»»
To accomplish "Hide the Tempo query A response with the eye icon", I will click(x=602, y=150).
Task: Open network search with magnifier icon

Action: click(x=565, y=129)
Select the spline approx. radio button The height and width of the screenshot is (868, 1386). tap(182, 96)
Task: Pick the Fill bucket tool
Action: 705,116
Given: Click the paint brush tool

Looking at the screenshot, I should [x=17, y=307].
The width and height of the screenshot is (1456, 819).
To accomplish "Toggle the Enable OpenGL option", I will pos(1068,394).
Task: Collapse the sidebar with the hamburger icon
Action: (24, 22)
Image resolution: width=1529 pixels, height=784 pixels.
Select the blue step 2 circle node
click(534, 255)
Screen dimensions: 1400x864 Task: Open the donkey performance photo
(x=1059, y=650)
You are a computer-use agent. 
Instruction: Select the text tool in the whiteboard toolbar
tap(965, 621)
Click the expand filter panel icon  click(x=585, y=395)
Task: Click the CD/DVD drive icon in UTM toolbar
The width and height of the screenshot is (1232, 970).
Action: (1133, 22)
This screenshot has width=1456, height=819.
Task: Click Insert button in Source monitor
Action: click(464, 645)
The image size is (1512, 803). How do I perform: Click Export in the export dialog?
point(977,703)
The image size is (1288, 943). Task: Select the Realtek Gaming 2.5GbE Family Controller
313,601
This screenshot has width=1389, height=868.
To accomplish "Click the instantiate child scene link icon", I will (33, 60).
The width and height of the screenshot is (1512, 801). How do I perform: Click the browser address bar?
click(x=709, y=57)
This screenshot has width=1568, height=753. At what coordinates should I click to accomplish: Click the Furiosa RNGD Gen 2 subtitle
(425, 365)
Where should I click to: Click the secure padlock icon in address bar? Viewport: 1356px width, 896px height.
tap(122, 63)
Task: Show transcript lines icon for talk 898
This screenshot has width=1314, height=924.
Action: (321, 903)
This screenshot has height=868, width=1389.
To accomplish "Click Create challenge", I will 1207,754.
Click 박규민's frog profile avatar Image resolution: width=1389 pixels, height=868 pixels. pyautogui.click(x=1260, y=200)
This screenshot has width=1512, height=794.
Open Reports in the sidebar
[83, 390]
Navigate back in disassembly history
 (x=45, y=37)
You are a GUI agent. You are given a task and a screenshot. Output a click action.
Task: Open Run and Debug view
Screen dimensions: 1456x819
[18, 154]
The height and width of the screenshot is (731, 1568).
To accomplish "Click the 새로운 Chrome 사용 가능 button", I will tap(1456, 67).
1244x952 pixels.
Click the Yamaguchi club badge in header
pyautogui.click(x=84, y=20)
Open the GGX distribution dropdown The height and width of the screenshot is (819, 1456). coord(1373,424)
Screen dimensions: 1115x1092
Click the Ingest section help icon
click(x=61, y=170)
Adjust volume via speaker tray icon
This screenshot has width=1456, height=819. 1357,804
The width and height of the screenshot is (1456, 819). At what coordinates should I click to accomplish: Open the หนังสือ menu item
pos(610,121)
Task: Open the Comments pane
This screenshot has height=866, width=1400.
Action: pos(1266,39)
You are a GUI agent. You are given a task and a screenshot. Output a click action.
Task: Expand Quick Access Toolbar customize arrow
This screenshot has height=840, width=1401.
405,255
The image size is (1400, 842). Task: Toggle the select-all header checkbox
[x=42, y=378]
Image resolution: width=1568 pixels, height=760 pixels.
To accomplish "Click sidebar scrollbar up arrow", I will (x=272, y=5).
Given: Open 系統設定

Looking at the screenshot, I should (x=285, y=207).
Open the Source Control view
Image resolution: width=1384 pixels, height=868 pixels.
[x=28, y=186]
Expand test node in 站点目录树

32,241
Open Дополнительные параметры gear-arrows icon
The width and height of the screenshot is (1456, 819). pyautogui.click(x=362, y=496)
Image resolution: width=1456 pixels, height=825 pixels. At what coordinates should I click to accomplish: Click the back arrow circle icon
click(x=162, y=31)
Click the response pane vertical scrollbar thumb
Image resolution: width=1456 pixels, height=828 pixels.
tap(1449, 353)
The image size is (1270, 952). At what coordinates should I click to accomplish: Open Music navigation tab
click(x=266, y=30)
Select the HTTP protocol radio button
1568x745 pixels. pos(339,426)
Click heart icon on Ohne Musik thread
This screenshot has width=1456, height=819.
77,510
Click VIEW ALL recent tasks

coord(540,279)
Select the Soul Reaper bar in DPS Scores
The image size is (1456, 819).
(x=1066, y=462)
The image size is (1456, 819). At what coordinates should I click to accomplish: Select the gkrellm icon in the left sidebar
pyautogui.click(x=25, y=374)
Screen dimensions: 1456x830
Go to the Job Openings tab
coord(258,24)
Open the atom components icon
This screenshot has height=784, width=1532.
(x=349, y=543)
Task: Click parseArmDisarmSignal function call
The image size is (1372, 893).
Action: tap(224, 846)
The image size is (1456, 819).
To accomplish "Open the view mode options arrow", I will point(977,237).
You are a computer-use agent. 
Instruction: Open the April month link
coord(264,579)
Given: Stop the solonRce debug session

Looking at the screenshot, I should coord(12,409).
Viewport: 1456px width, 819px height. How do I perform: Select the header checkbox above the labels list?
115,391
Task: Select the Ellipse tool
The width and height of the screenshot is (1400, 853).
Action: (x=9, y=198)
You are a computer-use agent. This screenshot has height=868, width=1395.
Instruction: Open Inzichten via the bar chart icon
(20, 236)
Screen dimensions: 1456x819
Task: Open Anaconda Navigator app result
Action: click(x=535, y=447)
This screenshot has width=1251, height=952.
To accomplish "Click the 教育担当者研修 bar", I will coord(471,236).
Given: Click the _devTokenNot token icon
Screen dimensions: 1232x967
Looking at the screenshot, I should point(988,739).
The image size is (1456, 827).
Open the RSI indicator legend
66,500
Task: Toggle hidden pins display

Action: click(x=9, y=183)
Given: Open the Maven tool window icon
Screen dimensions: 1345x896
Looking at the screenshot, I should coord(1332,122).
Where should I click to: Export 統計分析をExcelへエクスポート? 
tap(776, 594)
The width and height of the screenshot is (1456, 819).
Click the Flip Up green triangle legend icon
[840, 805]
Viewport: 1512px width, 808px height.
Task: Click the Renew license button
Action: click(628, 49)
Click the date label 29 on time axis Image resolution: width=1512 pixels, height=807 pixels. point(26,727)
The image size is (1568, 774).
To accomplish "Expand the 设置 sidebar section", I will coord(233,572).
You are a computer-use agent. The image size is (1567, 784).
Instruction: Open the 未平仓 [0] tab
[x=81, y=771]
««
## Description of the task
Write out word for word only the lines from the one with "The image size is (1568, 774)." to the end of the material, both ends included.

## Exercise result
The image size is (1568, 774).
To accomplish "Expand the 设置 sidebar section", I will coord(233,572).
You are a computer-use agent. The image size is (1567, 784).
Instruction: Open the 未平仓 [0] tab
[x=81, y=771]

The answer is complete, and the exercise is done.